Productivity insights – Go visual with Kanban, better than a to-do-list?

This video podcast takes you into you a Kanban Board and how it’s “a great tool to help manage your diary tasks”.

About Kanban

A Kanban board is a workflow visualisation tool that enables you to optimize the flow of your work. Physical Kanban boards typically use sticky notes on a whiteboard to communicate status, progress, and issues. Online Kanban Boards draw upon the whiteboard metaphor in a software setting.

The Kanban technique emerged in the late 1940s as Toyota’s re-imagined approach to manufacturing and engineering. Line-workers displayed colored Kanbans — actual cards — to notify their downstream counterparts that demand existed for parts and assembly work. (Kanban is the Japanese word for “visual signal” or “card.”) The system’s highly visual nature allows teams to communicate more easily on what work needs to be done and when. It also standardises cues and refines processes, to help reduce waste and maximise value.

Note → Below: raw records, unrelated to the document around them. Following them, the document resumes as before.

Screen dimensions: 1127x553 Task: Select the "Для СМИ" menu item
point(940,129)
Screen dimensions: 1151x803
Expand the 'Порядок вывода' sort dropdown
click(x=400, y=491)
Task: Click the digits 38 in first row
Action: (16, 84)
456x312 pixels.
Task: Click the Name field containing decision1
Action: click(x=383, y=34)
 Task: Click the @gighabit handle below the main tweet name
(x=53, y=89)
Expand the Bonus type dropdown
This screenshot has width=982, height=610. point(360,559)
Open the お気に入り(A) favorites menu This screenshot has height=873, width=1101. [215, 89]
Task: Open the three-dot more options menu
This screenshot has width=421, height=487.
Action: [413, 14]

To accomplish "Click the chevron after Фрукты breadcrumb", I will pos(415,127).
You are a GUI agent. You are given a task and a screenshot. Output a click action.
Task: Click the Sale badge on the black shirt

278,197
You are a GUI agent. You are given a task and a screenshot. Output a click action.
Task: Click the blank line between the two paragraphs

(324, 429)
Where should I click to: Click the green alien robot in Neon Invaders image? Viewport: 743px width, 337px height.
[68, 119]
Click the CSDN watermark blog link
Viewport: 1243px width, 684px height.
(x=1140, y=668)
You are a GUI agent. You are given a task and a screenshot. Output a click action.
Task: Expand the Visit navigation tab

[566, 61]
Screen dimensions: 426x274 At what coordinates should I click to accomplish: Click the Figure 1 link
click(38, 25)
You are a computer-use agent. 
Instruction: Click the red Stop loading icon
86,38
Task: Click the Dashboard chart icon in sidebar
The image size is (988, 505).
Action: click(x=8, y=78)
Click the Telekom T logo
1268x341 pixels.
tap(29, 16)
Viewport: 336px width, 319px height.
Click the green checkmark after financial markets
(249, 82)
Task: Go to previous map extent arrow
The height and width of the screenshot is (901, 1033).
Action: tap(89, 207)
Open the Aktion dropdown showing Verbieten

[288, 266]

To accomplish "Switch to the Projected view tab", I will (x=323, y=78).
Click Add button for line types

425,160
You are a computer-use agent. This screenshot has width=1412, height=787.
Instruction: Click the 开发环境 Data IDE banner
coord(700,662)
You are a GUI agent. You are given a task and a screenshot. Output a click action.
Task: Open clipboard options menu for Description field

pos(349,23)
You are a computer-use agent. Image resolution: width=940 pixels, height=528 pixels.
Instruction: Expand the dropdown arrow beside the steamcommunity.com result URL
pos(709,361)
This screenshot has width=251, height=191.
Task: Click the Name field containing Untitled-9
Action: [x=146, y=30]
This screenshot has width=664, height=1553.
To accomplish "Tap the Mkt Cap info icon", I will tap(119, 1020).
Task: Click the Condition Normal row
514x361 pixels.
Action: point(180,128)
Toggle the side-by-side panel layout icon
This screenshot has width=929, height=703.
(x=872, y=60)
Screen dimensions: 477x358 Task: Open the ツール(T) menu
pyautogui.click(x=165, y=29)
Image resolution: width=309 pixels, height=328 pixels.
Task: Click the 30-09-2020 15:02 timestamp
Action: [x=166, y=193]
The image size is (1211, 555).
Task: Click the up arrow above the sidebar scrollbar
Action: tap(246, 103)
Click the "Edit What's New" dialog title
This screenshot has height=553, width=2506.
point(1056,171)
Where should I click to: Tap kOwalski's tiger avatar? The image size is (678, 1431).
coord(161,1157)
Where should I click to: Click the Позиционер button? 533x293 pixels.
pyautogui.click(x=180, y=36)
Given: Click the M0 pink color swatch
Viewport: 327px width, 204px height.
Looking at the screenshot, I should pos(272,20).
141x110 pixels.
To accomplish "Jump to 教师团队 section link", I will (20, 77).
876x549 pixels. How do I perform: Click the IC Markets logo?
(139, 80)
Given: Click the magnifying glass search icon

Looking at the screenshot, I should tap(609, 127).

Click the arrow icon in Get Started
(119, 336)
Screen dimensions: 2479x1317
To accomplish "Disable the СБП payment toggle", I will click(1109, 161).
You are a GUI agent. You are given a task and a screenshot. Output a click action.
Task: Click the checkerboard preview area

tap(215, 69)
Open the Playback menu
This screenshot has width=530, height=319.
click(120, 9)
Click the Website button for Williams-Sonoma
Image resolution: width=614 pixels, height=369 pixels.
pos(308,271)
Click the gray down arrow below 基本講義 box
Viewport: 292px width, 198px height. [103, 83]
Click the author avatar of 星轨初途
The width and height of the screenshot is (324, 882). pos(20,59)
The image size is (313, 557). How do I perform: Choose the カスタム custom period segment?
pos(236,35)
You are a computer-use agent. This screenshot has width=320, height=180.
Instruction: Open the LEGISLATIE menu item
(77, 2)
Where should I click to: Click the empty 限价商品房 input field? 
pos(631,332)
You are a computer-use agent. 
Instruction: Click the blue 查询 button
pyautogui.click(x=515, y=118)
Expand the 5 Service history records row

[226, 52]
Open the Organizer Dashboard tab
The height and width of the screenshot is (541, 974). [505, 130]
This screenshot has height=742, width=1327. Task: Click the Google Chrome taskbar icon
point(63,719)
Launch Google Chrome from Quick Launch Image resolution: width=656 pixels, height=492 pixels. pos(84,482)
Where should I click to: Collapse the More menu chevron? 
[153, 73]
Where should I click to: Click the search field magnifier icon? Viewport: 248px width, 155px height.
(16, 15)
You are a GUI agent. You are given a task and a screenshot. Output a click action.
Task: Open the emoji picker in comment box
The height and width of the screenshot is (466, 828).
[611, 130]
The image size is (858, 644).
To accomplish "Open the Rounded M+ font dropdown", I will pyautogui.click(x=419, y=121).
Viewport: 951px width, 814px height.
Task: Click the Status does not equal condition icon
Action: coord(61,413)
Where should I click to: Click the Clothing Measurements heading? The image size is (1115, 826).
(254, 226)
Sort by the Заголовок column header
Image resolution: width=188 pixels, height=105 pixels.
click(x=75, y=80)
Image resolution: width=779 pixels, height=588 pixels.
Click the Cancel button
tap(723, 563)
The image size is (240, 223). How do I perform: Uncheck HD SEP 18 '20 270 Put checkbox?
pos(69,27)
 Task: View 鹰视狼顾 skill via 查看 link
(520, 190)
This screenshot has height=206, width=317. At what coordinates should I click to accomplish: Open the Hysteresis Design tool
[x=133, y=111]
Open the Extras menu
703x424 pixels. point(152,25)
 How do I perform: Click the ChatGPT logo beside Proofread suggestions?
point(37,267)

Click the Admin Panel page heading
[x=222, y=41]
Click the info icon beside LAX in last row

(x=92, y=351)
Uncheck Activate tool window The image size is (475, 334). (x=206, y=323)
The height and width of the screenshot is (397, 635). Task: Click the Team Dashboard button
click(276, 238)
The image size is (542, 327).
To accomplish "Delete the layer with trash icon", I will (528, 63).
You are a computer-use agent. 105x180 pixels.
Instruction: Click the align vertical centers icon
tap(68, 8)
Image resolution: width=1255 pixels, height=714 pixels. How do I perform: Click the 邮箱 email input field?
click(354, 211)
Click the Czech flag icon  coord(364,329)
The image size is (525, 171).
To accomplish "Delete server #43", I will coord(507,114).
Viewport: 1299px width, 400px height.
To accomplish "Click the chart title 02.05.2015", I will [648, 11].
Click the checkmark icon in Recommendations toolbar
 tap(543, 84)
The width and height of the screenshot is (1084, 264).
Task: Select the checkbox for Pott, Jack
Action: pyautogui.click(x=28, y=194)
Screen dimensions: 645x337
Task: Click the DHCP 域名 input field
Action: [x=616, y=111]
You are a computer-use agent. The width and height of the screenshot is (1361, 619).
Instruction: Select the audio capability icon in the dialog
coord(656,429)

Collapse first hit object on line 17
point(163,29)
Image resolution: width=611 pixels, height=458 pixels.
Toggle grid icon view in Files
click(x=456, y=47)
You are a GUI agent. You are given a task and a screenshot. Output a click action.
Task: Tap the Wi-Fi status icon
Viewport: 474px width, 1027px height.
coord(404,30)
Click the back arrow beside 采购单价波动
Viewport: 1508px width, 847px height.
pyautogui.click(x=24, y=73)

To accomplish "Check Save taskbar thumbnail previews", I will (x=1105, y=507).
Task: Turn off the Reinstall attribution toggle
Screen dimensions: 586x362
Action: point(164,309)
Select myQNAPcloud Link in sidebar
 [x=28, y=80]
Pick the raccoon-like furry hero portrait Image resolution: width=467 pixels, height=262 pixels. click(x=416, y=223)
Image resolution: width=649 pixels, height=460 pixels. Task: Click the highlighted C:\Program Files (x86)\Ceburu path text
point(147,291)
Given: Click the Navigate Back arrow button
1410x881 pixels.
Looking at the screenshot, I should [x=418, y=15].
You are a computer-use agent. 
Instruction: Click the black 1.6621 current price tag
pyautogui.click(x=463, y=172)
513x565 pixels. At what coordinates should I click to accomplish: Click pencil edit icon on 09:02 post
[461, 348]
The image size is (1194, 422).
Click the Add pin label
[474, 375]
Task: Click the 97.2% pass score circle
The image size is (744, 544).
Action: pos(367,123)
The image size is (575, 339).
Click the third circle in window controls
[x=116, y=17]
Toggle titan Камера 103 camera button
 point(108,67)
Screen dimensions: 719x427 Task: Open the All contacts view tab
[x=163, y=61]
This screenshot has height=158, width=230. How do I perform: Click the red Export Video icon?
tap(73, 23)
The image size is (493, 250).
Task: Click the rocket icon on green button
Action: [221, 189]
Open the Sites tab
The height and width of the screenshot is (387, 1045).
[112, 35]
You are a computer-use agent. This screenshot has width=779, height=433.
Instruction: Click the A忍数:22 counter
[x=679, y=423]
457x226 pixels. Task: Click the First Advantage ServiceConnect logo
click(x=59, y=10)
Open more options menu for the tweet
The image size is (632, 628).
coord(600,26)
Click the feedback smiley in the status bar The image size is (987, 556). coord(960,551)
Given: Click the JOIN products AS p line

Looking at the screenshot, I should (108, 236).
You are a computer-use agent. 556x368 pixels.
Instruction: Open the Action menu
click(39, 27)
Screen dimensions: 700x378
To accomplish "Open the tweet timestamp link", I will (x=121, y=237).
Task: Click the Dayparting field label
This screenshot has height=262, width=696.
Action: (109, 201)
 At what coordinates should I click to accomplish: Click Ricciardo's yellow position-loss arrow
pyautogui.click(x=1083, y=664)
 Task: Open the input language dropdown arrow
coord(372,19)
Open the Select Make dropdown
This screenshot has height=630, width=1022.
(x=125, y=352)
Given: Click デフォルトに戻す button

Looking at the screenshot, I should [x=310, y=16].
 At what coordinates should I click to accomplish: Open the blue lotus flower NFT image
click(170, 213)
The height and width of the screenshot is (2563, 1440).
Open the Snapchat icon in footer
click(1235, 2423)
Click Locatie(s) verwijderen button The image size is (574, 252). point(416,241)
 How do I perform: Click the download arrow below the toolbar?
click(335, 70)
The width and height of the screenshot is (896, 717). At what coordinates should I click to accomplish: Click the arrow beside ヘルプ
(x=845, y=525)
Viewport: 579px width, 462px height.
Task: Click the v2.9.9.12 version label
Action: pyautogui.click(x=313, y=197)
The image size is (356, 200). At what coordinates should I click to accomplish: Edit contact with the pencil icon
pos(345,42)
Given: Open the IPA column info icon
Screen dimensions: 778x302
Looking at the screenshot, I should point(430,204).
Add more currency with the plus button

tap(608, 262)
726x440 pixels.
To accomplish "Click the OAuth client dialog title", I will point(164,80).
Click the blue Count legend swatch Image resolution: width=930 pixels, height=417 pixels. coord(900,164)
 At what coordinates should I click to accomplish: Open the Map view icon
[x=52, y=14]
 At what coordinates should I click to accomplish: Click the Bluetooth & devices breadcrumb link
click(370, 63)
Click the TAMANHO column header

LEARN MORE ABOUT KANBAN BOARDS USING THE LINK BELOW.

How do you use Kanban?

How do you build, sort of a flight plan for your tasks and this is where using a Kanban comes becomes important. I send everything to what I call my backlog file in Kanban, and it’s just literally all the incoming jobs that I have to do.

Urgent v. Important

So you need to break those things that are going to go into your diary into things that are important and urgent things that are not important but are urgent things that are important, but not urgent and things that are neither important nor urgent.

You need to break your tasks into those things and I have to immediately work out, is this something that’s important and urgent, and it needs doing today. I’ll move that into my today column.

Is it not important and urgent? I’ll also add to my today column, but it will be a lower priority thing so I can start to really prioritise things that have to be done today.

You actually have to think about time in your own diary when you can do jobs.

Now, if you fill up your diary with stuff all the time, then that’s a problem because how are you going to do things that turn up almost like as an emergency?

So to some extent, you have to put aside some time in your diary to deal with emergencies.

If you don’t do that, you’ll end up doing a lot of late nights, which is what, unfortunately, quite a lot of people end up doing.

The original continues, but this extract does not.